Plus de décès que de naissances. Le bilan démographique pour 2025 présenté ce mardi par l’Insee marque le pas car pour la première fois depuis la fin de la seconde guerre mondiale le solde naturel de la population est négatif en France. Il “s'établit ainsi à ‑ 6 000 sur l'année écoulée, nous apprend l'institut national de la statistique, rapporte France Info. Il était déjà négatif en 2024, mais pour la seule France métropolitaine.” En d’autres mots, on a comptabilisé 6000 décès de plus que de naissances sur l’année écoulée, une tendance qui avait déjà été observée ces derniers mois et qui se confirme en ce début 2026.
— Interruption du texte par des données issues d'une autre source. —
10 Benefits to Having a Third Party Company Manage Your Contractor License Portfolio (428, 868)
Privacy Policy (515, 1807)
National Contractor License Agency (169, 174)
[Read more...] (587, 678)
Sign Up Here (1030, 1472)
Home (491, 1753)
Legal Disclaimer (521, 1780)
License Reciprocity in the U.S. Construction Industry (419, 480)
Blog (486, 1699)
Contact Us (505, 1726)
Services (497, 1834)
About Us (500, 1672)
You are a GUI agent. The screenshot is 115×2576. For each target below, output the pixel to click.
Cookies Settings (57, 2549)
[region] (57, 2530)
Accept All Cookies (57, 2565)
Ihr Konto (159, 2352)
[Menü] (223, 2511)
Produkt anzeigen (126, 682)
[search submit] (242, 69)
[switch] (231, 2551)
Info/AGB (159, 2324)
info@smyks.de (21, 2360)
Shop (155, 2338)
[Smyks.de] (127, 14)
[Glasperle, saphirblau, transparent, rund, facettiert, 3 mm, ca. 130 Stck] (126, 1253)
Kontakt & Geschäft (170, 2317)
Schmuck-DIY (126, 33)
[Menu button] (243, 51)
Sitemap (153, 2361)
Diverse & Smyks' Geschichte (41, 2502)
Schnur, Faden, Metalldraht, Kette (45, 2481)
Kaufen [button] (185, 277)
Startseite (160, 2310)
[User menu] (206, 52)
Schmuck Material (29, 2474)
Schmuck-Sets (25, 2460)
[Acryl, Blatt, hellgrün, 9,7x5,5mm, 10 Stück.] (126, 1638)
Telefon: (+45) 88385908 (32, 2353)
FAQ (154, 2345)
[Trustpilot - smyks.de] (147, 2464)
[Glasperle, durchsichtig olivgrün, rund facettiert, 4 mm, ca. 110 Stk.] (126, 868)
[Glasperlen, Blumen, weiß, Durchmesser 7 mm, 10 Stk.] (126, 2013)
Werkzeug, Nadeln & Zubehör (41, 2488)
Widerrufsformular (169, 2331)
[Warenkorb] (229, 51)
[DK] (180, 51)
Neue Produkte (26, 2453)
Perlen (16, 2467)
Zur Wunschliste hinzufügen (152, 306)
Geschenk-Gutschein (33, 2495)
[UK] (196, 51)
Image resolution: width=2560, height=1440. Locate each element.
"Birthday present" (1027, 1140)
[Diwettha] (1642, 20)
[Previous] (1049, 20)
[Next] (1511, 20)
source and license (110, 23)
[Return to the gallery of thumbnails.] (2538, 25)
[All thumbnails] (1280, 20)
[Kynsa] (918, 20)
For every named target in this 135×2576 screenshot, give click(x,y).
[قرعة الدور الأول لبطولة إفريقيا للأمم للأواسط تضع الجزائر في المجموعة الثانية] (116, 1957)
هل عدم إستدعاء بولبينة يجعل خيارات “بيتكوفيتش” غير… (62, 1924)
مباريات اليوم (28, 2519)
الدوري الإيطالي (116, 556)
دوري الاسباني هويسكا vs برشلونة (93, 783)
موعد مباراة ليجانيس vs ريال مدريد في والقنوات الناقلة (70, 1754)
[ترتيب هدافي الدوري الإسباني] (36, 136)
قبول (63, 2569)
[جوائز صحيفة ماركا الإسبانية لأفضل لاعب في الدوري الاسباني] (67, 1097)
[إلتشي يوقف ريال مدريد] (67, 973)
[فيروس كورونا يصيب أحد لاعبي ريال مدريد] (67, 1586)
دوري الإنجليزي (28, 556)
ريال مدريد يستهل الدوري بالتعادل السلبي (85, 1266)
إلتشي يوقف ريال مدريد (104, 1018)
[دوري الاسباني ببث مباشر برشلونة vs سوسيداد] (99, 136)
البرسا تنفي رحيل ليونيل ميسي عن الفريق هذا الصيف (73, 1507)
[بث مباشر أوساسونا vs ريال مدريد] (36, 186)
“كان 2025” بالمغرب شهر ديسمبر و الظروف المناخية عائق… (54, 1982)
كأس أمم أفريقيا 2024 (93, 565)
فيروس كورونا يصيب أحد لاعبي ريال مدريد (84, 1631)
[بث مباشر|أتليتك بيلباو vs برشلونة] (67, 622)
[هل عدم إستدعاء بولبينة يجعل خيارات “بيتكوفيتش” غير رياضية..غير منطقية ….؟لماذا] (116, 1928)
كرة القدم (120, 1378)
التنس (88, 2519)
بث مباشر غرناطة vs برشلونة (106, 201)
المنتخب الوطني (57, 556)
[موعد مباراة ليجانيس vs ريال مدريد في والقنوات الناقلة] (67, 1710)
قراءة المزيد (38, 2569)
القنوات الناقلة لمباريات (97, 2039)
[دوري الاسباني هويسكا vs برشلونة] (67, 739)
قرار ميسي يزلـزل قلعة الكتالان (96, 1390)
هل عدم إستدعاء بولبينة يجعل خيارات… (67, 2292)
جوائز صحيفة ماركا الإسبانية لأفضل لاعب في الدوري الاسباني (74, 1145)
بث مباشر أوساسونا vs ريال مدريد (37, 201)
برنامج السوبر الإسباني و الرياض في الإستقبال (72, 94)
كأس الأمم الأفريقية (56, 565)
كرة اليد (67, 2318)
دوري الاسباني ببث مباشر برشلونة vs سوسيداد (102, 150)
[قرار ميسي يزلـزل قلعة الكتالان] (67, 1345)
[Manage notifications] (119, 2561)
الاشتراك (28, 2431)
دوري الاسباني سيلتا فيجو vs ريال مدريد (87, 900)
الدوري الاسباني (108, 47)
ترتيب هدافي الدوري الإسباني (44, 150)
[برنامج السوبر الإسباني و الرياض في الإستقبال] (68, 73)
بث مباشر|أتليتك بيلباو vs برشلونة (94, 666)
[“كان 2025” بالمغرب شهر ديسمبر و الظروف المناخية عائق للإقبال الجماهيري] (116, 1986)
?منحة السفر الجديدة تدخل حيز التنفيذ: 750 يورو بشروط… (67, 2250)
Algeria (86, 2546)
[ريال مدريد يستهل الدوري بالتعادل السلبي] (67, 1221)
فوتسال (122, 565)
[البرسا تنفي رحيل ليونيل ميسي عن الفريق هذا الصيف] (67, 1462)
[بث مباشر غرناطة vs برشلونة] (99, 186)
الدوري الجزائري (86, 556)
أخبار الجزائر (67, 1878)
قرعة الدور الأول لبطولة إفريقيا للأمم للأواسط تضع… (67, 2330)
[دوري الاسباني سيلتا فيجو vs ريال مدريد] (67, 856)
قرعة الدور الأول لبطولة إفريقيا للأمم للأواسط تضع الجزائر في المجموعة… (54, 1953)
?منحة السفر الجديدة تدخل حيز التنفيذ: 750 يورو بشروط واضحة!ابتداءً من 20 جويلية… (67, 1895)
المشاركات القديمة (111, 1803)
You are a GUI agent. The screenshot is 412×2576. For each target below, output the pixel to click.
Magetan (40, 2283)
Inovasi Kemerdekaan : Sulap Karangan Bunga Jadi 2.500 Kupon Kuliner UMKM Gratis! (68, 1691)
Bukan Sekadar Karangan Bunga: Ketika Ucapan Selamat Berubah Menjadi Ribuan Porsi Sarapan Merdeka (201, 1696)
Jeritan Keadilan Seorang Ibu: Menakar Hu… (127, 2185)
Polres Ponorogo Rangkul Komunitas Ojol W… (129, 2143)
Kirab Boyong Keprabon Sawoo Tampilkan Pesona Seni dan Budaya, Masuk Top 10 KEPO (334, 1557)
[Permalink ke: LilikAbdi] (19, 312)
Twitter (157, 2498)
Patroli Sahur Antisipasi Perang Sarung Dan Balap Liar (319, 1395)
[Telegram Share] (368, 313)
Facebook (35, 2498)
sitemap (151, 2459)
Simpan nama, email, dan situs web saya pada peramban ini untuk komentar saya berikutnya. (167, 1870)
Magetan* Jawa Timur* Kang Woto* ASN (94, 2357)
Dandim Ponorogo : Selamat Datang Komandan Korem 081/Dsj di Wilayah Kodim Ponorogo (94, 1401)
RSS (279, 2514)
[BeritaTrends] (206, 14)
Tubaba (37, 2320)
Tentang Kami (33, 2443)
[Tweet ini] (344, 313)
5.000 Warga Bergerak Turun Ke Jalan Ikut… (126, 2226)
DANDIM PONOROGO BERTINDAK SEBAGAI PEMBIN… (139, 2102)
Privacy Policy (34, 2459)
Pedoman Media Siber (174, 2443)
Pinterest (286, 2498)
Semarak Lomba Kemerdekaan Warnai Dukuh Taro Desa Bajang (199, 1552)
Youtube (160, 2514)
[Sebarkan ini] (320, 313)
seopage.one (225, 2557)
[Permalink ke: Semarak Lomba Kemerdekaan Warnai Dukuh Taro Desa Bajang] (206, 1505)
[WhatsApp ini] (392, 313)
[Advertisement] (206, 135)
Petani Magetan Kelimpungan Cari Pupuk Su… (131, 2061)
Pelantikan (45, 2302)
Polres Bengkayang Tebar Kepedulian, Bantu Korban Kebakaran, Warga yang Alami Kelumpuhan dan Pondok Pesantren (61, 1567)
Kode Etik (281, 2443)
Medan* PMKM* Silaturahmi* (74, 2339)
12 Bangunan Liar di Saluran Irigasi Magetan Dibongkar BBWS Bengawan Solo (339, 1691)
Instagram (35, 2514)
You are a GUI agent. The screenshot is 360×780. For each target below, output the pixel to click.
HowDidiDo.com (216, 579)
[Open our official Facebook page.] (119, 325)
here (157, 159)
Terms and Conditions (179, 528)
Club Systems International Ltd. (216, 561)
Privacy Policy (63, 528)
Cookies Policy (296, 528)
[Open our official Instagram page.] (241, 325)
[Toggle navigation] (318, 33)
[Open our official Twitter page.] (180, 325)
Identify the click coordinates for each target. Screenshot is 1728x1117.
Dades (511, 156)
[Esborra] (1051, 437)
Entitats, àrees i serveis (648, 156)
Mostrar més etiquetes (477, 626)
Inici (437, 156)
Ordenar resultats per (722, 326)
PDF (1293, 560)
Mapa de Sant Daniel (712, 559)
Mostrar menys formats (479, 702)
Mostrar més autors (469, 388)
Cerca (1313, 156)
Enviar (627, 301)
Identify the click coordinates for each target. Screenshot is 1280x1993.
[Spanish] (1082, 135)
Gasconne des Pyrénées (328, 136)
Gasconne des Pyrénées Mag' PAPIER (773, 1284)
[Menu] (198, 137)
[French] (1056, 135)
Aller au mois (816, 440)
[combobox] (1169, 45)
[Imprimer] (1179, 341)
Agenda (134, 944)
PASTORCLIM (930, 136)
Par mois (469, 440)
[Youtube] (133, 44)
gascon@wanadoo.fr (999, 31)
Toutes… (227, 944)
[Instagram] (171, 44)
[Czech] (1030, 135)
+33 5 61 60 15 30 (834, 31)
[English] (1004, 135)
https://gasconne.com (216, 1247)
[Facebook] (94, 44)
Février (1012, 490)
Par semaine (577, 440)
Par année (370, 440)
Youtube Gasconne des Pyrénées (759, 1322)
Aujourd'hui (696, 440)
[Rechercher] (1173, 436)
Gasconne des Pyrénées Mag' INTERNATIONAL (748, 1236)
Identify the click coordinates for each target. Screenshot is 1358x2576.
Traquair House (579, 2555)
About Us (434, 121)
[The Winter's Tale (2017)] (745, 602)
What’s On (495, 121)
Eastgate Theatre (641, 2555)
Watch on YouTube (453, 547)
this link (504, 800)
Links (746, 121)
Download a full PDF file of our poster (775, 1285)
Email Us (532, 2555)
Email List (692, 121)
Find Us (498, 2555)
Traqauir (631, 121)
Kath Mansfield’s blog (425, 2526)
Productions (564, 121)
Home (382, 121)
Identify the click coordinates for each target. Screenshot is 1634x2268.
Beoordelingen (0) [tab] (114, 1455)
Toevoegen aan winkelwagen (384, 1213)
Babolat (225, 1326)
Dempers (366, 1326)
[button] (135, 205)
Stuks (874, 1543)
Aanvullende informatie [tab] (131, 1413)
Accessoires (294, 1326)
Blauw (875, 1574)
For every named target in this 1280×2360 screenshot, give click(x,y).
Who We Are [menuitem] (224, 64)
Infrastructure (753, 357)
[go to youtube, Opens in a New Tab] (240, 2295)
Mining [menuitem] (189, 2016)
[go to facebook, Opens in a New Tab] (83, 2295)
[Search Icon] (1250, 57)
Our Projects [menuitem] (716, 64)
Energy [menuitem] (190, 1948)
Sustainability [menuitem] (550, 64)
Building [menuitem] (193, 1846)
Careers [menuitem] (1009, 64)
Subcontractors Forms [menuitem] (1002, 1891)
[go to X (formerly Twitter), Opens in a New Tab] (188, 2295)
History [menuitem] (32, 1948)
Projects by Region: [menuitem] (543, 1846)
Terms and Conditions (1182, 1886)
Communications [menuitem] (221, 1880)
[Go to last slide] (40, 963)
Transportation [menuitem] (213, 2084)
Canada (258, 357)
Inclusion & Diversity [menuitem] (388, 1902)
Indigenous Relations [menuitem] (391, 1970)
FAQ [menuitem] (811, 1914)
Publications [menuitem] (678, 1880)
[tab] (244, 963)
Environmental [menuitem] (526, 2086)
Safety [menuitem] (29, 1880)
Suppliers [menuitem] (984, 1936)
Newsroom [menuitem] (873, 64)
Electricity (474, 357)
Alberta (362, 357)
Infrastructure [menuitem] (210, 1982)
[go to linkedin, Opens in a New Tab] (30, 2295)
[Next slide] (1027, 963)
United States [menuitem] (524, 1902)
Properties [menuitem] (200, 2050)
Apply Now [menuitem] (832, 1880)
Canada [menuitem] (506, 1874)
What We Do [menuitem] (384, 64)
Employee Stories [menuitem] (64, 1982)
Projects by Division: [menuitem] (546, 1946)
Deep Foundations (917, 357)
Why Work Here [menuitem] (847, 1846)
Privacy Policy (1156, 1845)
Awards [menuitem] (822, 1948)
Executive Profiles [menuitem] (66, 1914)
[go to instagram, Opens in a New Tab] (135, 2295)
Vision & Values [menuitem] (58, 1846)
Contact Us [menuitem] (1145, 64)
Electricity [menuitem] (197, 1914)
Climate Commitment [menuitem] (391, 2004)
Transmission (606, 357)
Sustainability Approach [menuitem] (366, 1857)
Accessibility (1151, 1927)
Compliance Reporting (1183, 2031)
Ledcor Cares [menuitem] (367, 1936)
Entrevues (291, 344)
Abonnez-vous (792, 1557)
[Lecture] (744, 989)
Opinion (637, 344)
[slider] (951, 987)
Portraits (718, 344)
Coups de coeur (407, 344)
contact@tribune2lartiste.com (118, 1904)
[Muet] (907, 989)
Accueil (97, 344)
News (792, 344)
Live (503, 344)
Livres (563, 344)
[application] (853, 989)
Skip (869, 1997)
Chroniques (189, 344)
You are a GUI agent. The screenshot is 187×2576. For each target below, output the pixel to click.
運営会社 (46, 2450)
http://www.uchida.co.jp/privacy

Baisse de la natalité, augmentation de la mortalité ? Comment peut-on expliquer cette situation jamais vue depuis 80 ans ? En juillet dernier, alors que ce solde négatif se dessinait déjà (le décompte entre le 1er juin 2024 et le 31 mai 2025 montrait un excédent de décès de 1000 comparativement aux naissances, loin toutefois du solde que l’on découvre aujourd’hui) France Info avait interrogé le démographe Didier Breton. Ce dernier avait expliqué que cette “tendance à la baisse du solde naturel en France” était installée depuis 2007. En cause ? D’un côté la hausse de la mortalité et de l’autre la baisse de la natalité.
Baisse de la natalité ou hausse de la mortalité : que se passe-t-il ces derniers mois ?
“En vingt ans, la part des adultes ne souhaitant pas avoir d'enfants a aussi augmenté”, explique le démographe. Une étude de l’Ined (Institut national d’études démographiques) publiée en juillet dernier confirme que les jeunes ne veulent plus ou plus autant d’enfant que les génération précédentes : “Chez les jeunes de 18 à 29 ans, les intentions de n’avoir qu’un seul enfant ou aucun dépassent celles d’en avoir 3, et les intentions de n’en avoir aucun dépassent celles d’en avoir 4 ou plus”.
Un phénomène qui touche toutes les catégories sociales et qui peut s’expliquer selon les chercheurs (en partie au moins) par de “l’inquiétude vis-vis de l’avenir – qu’il s’agisse du changement climatique, de l’affaiblissement de la démocratie ou des perspectives pour les générations futures” : les personnes très inquiètes pour l’avenir des générations futures souhaitent en moyenne 0,11 enfant de moins que les autres.
A cela s'ajoute un second phénomène qui aggrave le solde négatif : le baby boom. “La population en "âge de mourir" (au-dessus de 85 ans) est de plus en plus nombreuse : de 1945 à 1973, il y a eu énormément de naissances durant "le baby-boom" d'après-guerre.” précise Didier Breton.
Hausse de la mortalité de 1.5 % en France : les explications avancées par l’Insee
Mêmes causes, mêmes conséquences : les explications avancées par l’Insee ce début 2026 se confondent avec celles mises en avant par le Didier Breton en juillet dernier ; des explications confirmées par les chiffres. La natalité par exemple, enregistre son niveau le plus faible depuis la fin de la Première Guerre mondiale avec seulement 1.56 enfant par femme en âge de procréer. En 2025, les naissances ont chuté de 2.1 % par rapport à 2024, et l’écart est bien plus important si l’on regarde sur le long terme : entre 2010 et 2025, 24 % de bébés en moins ont poussé leur premier cri en France.
La hausse des décès (+1.5% par rapport à 2024) peut s’expliquer, comme l’avait suggéré le démographe en juillet 2025, par le nombre plus important de personnes en fin de vie. A cela il faut ajouter, indique l’Insee, les vagues de chaleur et l’épidémie de grippe, qui touchent les plus faibles et les plus âgés. En revanche, l’espérance de vie continue de progresser : elle s’établit à 85,9 ans pour les femmes et à 80,3 ans pour les hommes en 2025, soit +0,1 an les deux sexes confondus. Un niveau historiquement élevé.